VideoAdAgent Bench v1

📄 Technical report creatify-ai/VABench

VideoAdAgent Bench is an open evaluation for AI agents that produce video ads end-to-end. Today's strongest video models — Veo 3.1, Kling 3.0, Seedance 2.0 — generate stunning short clips, but a clip is not an ad. The right test is whether a creative director would ship the output: brand-consistent product framing, narrative arc, persona casting, audio cohesion, on-screen typography.
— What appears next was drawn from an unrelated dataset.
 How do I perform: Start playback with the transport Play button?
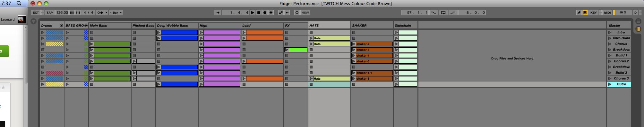tap(253, 13)
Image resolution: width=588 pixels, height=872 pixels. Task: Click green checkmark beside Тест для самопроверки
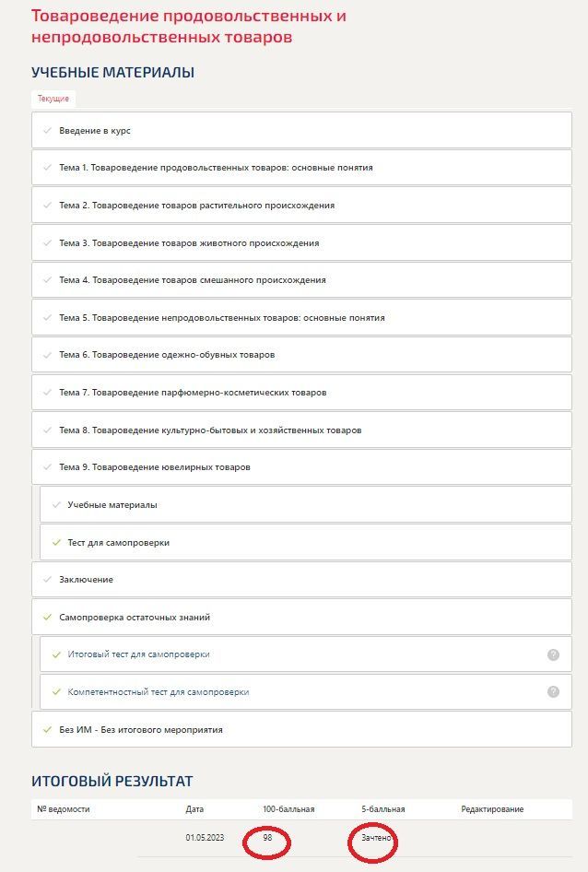tap(55, 543)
We built this benchmark to measure that gap directly, graded by the same rubric our team uses to ship ads in production.

Across the head-to-head ad-quality pairings, Creatify Agent · Pro mode wins 95% of pairs vs raw foundation-model baselines (both single-scene and multi-scene) and 85% vs competing agents, scores a clean 1.90 on the production hallucination rubric (vs Lite 2.85, Luma 3.20, raw foundation-model multi-scene 3.65–3.85, HeyGen 4.40), and posts the highest production-quality score (0.990) in the field. Both Creatify tiers rank #1 and #2 on the composite leaderboard.

Creatify Agent + every shipping competitor · 3 evaluation arms (Agent vs Agent, Ad Quality, Production Quality) · multi-judge pairwise (Claude Opus 4.7 + GPT-5, position-swap stable consensus) · 15-frame hallucination & visual-defect scoring (Claude Opus 4.7 vision) · deterministic structural compliance (duration, aspect, audio, on-screen text via OCR).

Top composite

0.901

Creatify Agent · Pro mode · blend of all three evaluation arms

Arm 1 — Agent vs Agent

87%

Pro mode head-to-head win-rate vs HeyGen V3 and Luma

Arm 2 — Ad Quality

95%

Pro mode head-to-head win-rate vs multi-scene foundation-model baselines

Arm 3 — Production Quality

0.855

Pro mode production score (structural compliance + hallucination score)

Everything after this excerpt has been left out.